God does not actively cause evil or suffering. Nevertheless, Providence is sovereign over all (even our free choices) and Providence sometimes "arranges" things in such a manner that He foresees evil or suffering will result (and even be instrumental or "intended" in some final sense) for the sake of the greater Good. Everything happens for a reason.

Yet this sort of passive Providential "allowance" for evil, this subtle arrangement of its place in the drama, as the result of some otherwise neutral or good thing He does (like giving us free will, etc)...is considered very different from God actively willing or causing evil. It is almost like God using "Double Effect" in the cosmos (it's just that God foresees all the consequences, good and bad, of all His acts).

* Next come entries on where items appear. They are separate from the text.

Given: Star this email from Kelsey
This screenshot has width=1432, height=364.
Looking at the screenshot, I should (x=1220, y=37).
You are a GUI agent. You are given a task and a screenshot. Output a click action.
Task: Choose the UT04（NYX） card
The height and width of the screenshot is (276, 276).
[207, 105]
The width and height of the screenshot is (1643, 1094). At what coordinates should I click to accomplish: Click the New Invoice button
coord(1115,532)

Likewise, it is not always wrong to "arrange" events so that, due to something we are not actively causing, some good is excluded in the practical external circumstances, as long as the orientation of our Will is still ordered properly and intelligibly relative to that good in the internal moral sense.

I thought also of the difference, probably even more apt, between God giving sufficient vs. efficacious grace. God's grace can truly be called sufficient even if He infallibly foresees (and by His permissive Will even "intends" in some sense) it will infallibly fail. Deliberately not including the actual good of a good act of our Will doesn't change the fact that the grace is still sufficient in its potential, and is definitely very different than actively willing us to sin.

An act of the Will can still, internally, contain a good in potentia like that, can still be an act that sets the Will on the proper "trajectory" towards The Good, even before the consideration of external circumstances verifies whether there are obstacles (uncaused by the Will itself) that may block the path of that trajectory once it is "fired," as it were.

But morality doesn't primarily depend on the practical success of actualizing goods externally, it depends on the orientation of the Will itself towards the internal Form of the Good. God giving a grace He infallibly foresees will (given the circumstances external to His own will; ie, the person's free will), fail (and even perhaps, in the plan of Providence, "needs" to fail for the sake of the greater good) is not the same as actively causing someone to sin (even when He could have given an efficacious grace instead!) God's choice of merely sufficient-but-not-efficacious grace cannot be said to be disordered.


And from here, I think the analogy I'm getting at is rather clear. Far from being a loop-hole or scholastic complication, NFP (and the whole moral framework it is a part of) is a logical consequence of the very nature of our theodicy.